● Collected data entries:
-.-.-
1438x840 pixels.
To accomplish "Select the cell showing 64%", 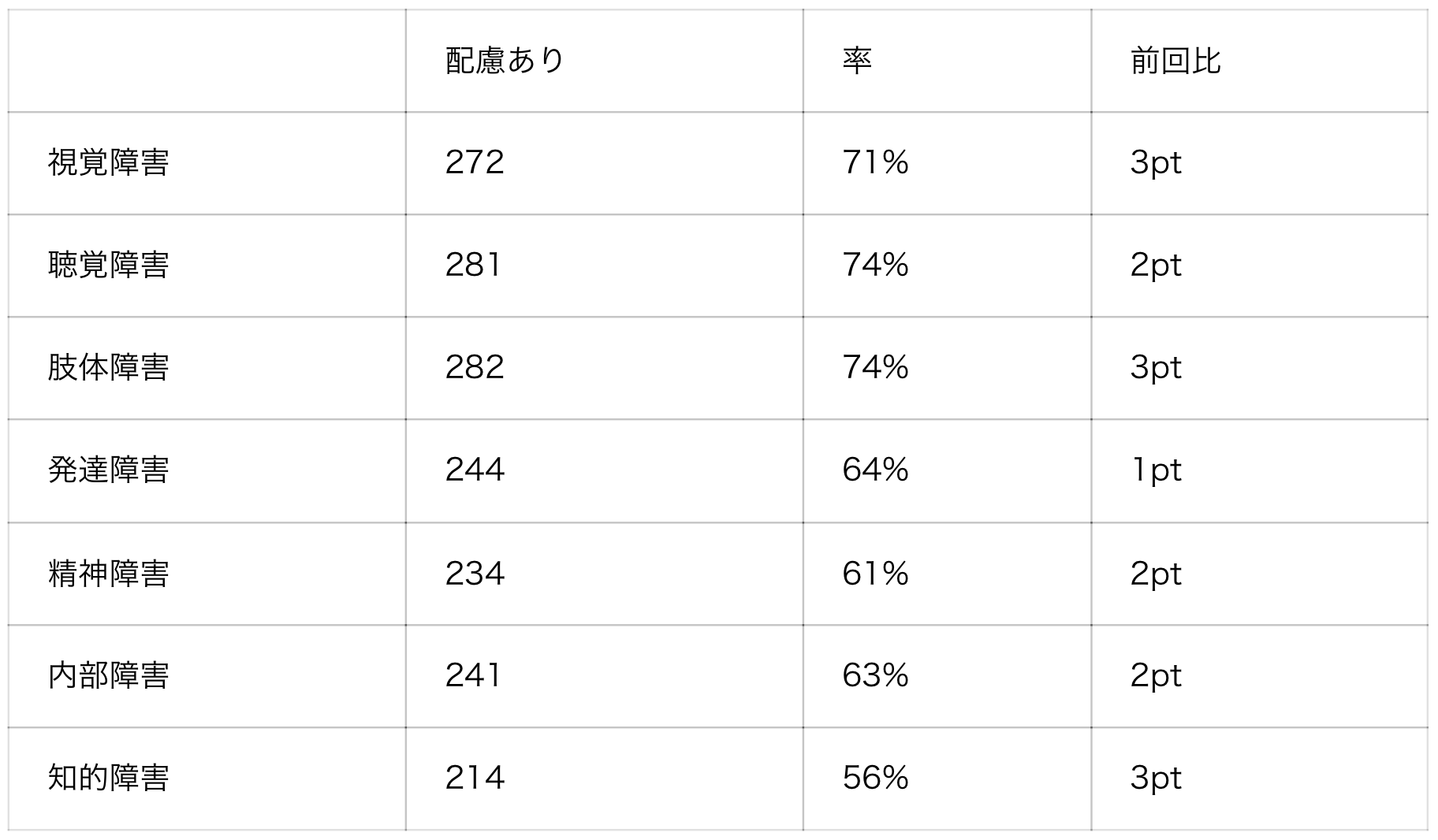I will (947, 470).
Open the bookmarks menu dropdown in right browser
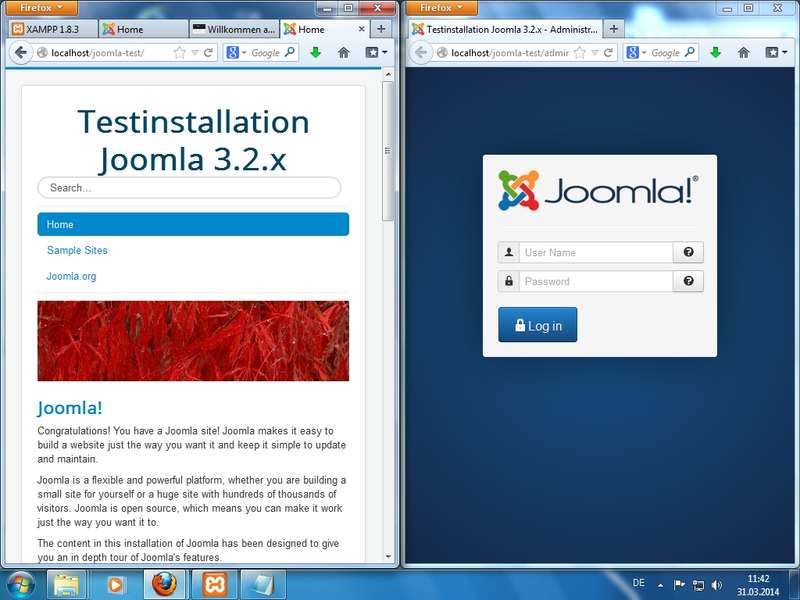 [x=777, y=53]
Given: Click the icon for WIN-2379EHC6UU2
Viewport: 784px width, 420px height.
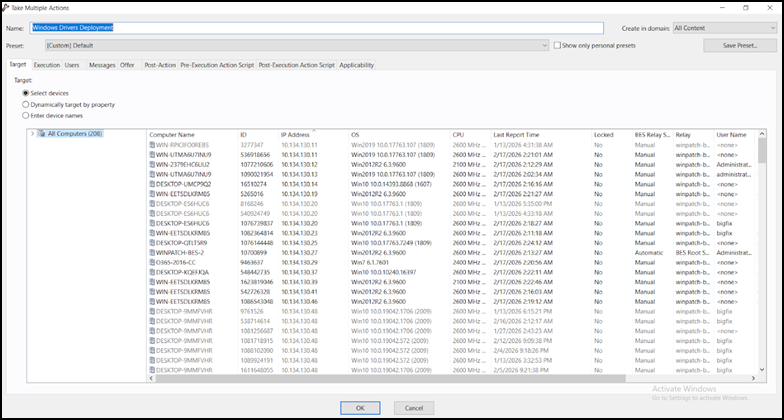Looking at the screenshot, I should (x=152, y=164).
-.-.-
● WHAT THE EXERCISE ASKS:
Both ends included, copy the lines from the one holding "Open the bookmarks" to the last line of the entries exactly, with all pictures left out.

● ANSWER FOR THE TASK:
Open the bookmarks menu dropdown in right browser
 [x=777, y=53]
Given: Click the icon for WIN-2379EHC6UU2
Viewport: 784px width, 420px height.
Looking at the screenshot, I should (x=152, y=164).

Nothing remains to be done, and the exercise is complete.